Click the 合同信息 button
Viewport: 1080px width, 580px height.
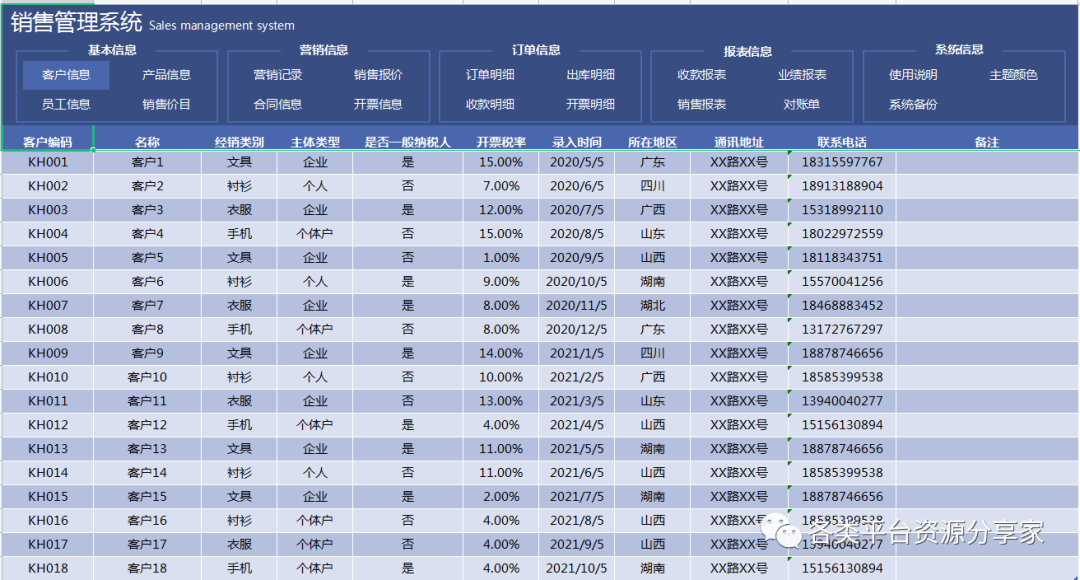tap(277, 104)
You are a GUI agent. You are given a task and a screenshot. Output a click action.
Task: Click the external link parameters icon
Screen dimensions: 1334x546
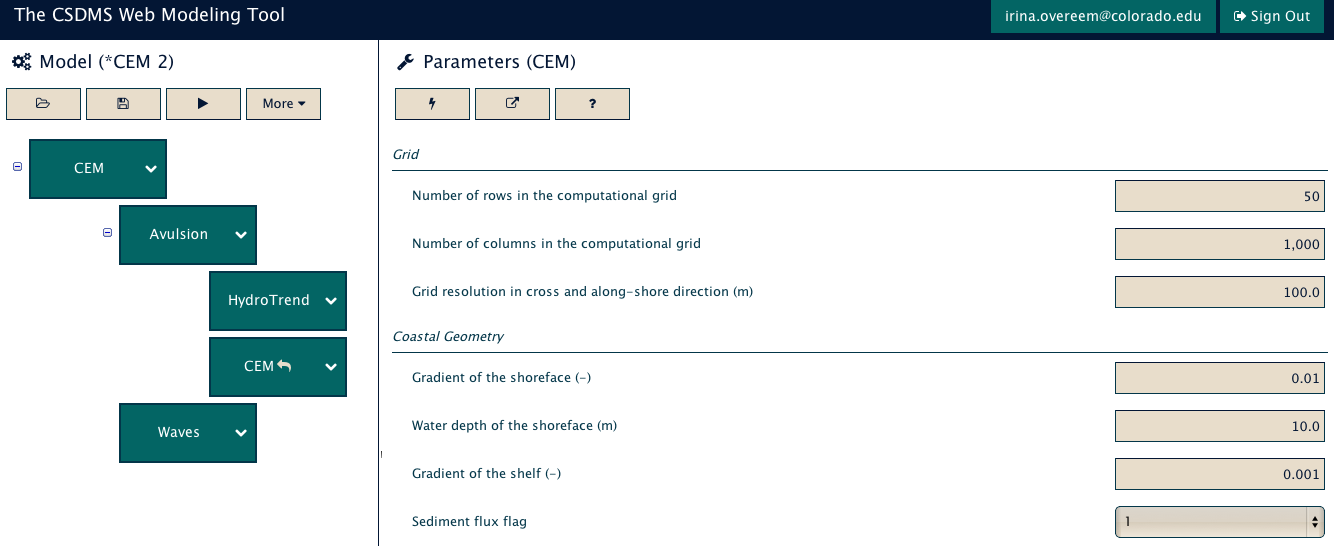tap(512, 104)
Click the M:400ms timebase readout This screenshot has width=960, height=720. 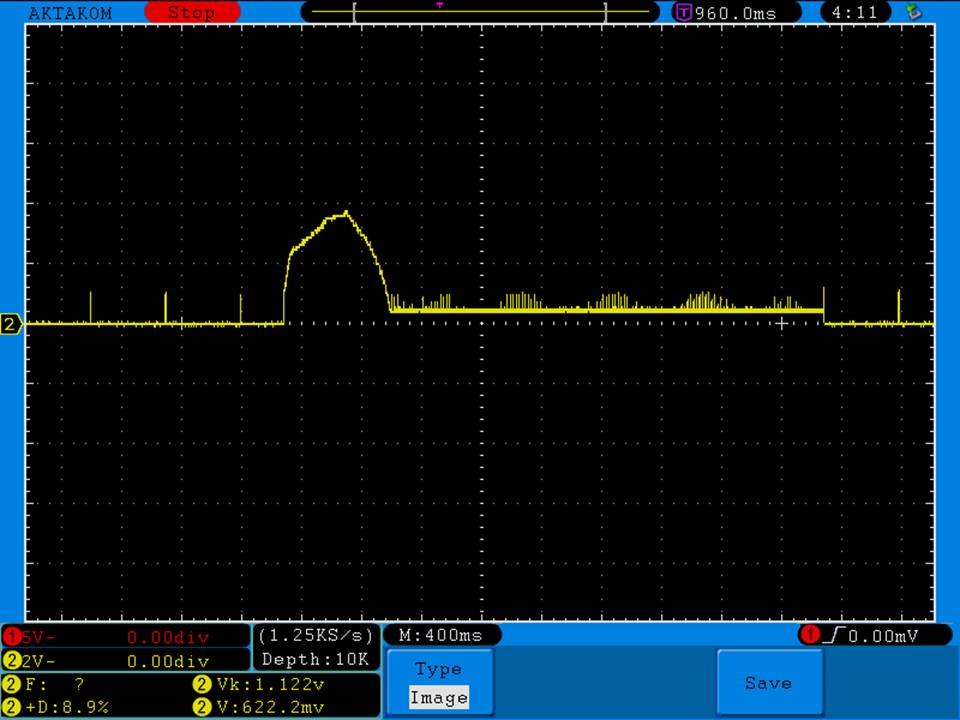point(441,635)
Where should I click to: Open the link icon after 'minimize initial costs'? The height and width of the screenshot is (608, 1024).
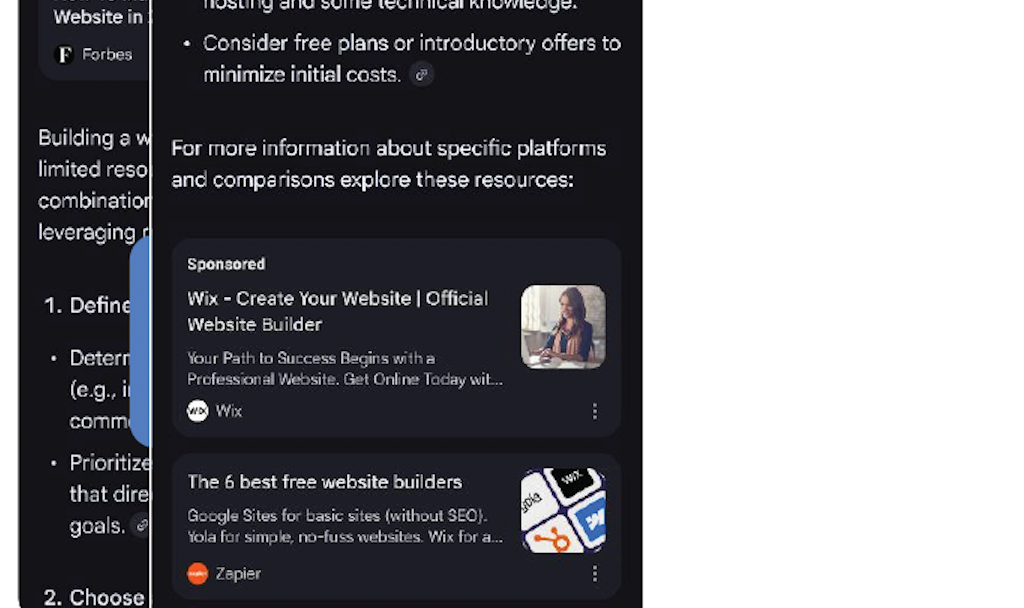tap(422, 74)
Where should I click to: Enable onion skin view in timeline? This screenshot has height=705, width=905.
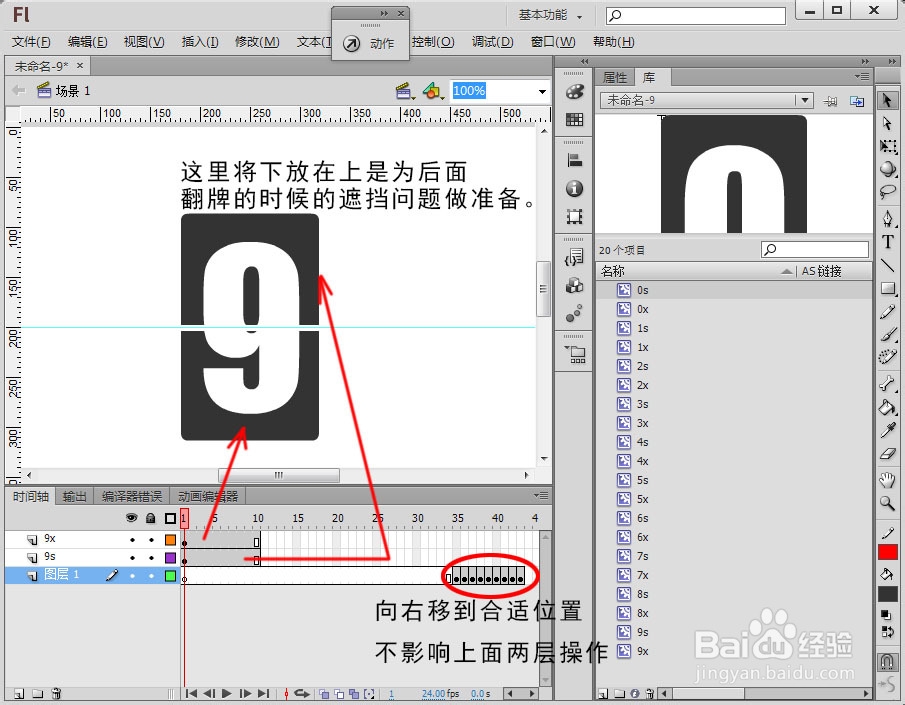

Problem to solve –
The lines needed are those from the one containing "Where should I click to: Open" through the end of the listing, given again word for word and without any picture.

Answer to this problem –
Where should I click to: Open the link icon after 'minimize initial costs'? The height and width of the screenshot is (608, 1024).
tap(422, 74)
Where should I click to: Enable onion skin view in timeline? This screenshot has height=705, width=905.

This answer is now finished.